昭和時代初期に考案された北海道道東地方(主に十勝地方)の郷土料理を発祥とする。一方で、牛丼チェーン店のメニューとして牛丼の具を豚肉に代えたもののほか、豚丼を中心としたメニューを供する飲食店[1]もあり、日本各地で広く食べられている。また、食料品メーカ- から家庭用商品も販売されており、家庭料理としても供されている。
帯広系豚丼
ぱんちょう(帯広市)の豚丼
豚肉を砂糖醤油などで味付けした甘辛いタレで焼いたものを使用する。主に道東地方で広く食されている。豚肉の部位としては主にロース・ばら肉を使い、調理法も味わいも牛丼チェーンの豚丼とは異なる。十勝地方の郷土料理として多数の飲食店で供されているが、店舗によって肉の調理法(網焼きとフライパンがある)や、肉以外の具(白髪ネギ、グリーンピースなど)が異なっている。
ぱんちょう(帯広市)
帯広観光コンベンション協会、帯広シティーケーブルなどによれば、十勝地方に特有のこの種の豚丼は、1933年(昭和8年)に帯広市の大衆食堂「ぱんちょう」創業者である阿部秀司が考案したとされる[2]。

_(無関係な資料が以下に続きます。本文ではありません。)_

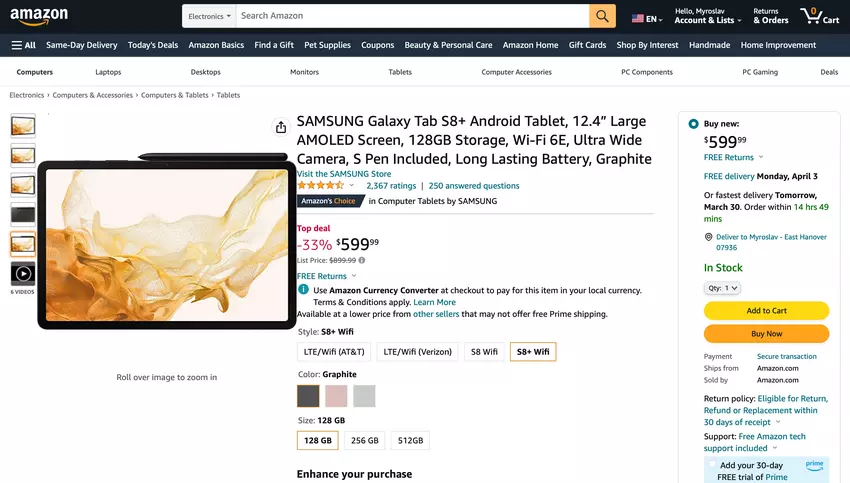This screenshot has height=483, width=850.
Task: Play product videos thumbnail
Action: pyautogui.click(x=23, y=273)
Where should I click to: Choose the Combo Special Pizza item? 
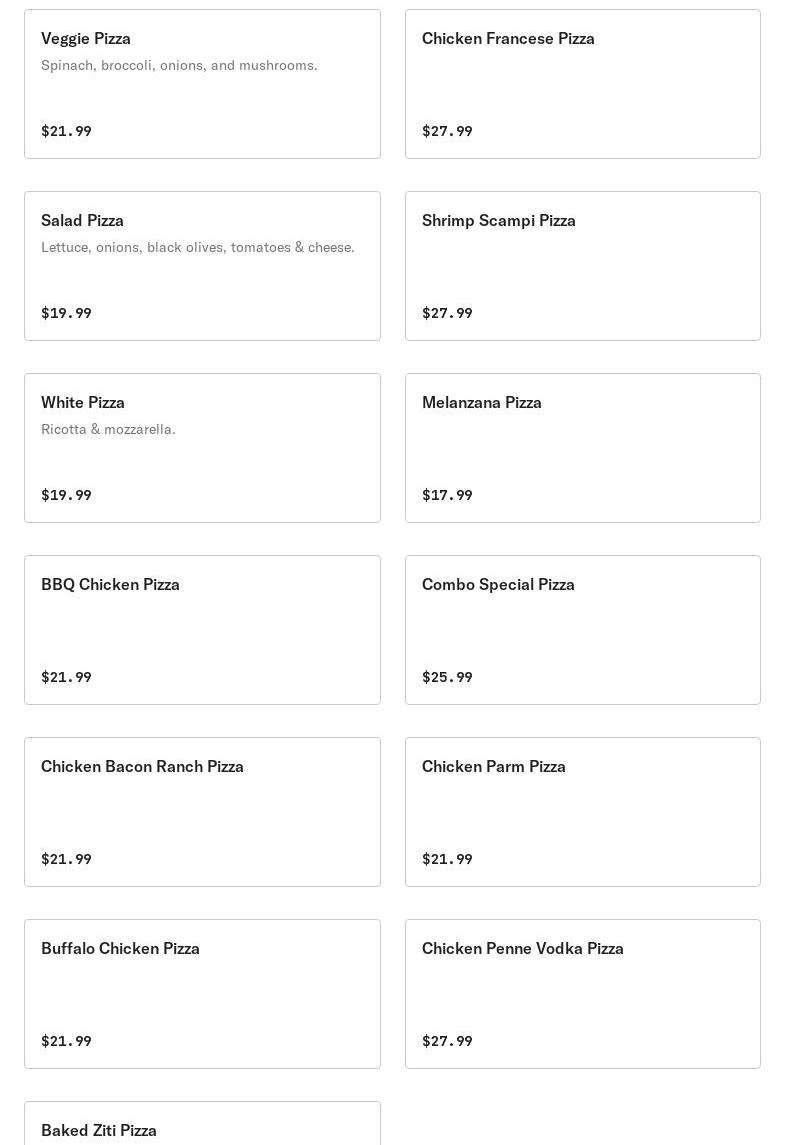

十勝地方では、明治時代末に養豚が始まり(この時代の開拓の苦労を表す言葉として依田勉三の句「豚とひとつ鍋」がある)、大正時代末期には豚肉料理が一般的になりつつあったが、食材や調理器具の制限で料理法が限定されており、特に豚カツなどは庶民が食べられるものではなかった。阿部は庶民にも食べられる料理ということで、鰻丼をヒントにした醤油味の豚丼を開発したという[3]。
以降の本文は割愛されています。